**Records from a data collection:**
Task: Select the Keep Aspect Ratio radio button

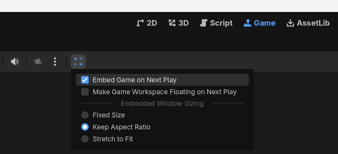Action: (85, 127)
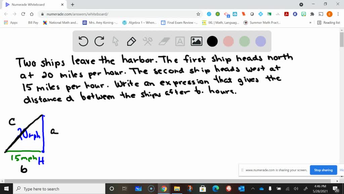Choose the eraser tool
Screen dimensions: 344x194
(x=164, y=41)
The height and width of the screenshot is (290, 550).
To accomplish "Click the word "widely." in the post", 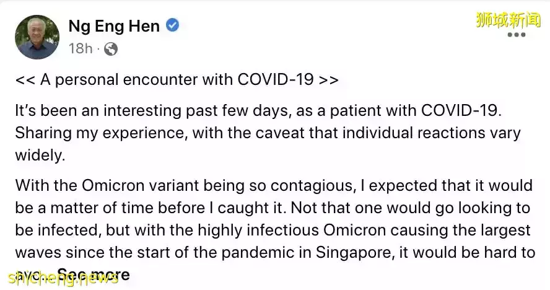I will pos(40,156).
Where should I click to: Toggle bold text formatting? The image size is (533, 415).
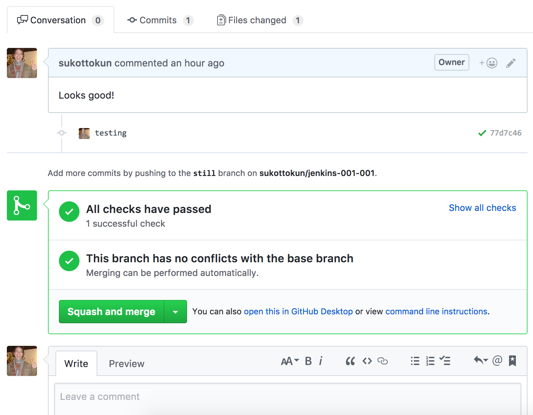pyautogui.click(x=308, y=361)
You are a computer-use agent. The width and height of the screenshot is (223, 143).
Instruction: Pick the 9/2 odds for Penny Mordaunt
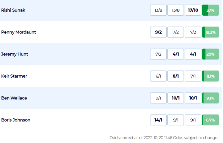point(158,32)
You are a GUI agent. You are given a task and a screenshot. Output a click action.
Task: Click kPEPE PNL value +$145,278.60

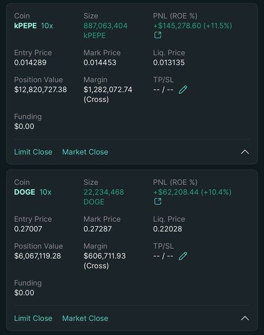[x=177, y=26]
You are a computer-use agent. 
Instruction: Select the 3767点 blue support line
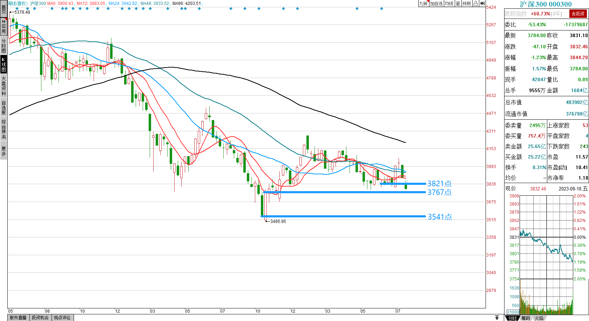point(344,192)
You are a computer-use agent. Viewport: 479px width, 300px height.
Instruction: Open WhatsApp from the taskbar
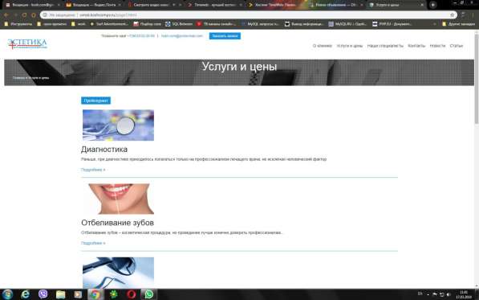(149, 294)
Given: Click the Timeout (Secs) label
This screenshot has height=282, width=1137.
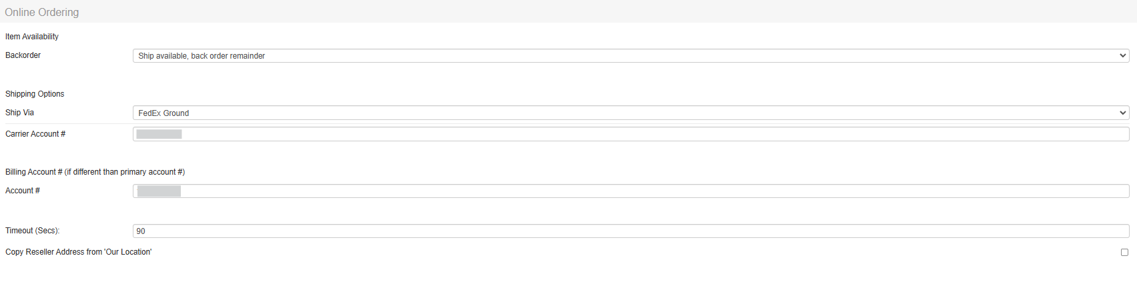Looking at the screenshot, I should click(x=33, y=231).
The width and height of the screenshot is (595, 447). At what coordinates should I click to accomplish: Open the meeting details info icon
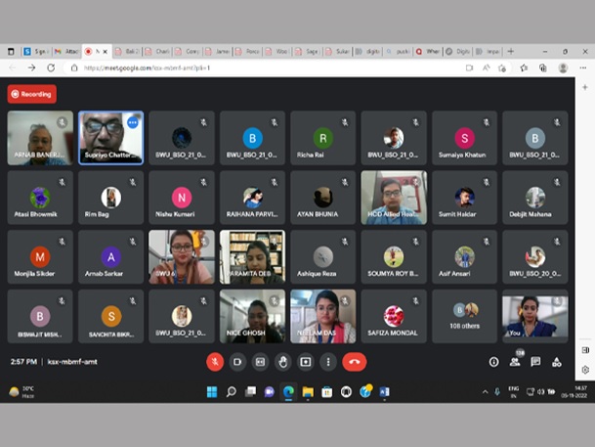pos(493,362)
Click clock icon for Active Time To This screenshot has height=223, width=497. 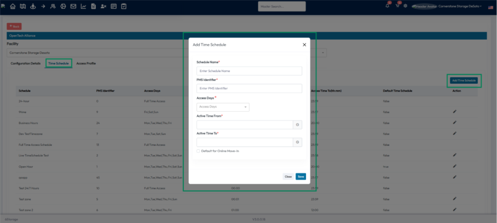(x=297, y=142)
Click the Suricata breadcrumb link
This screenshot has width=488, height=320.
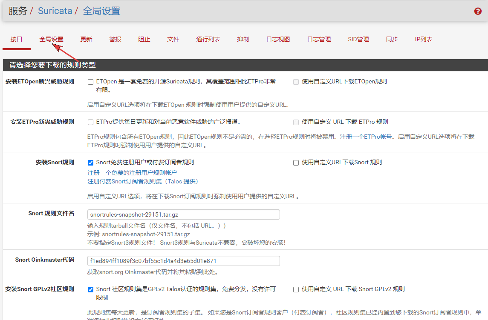(x=55, y=11)
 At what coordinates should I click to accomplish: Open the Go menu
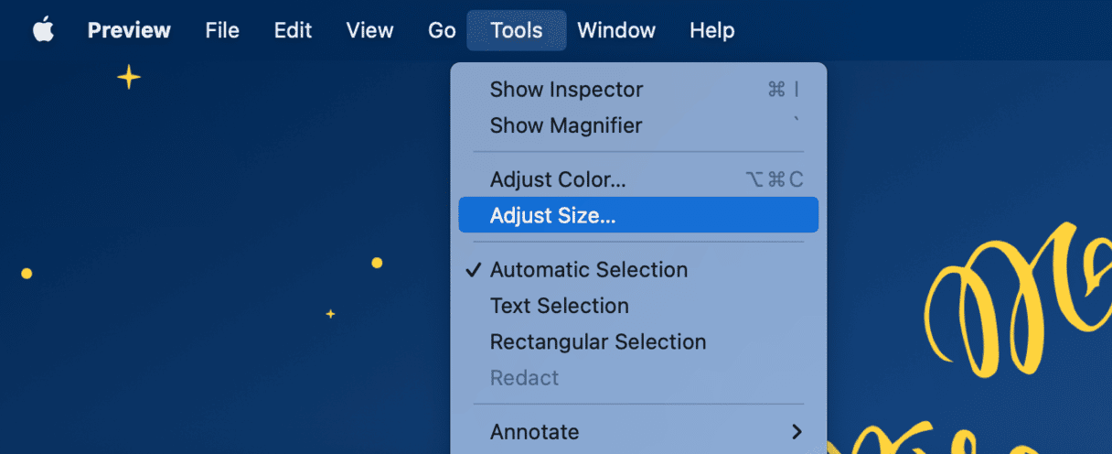click(442, 30)
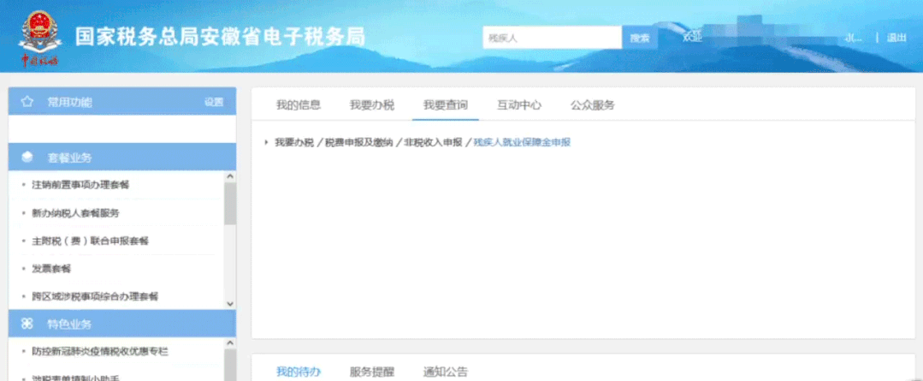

**How to complete this task:** List every line in the records above that contains the word "agent".

**Completed task:**
You are a computer-use agent. The width and height of the screenshot is (223, 143).
You are a GUI agent. You are given a task and a screenshot. Output a click action.
You are a computer-use agent. 
You are a computer-use agent. Viewport: 479px width, 300px height.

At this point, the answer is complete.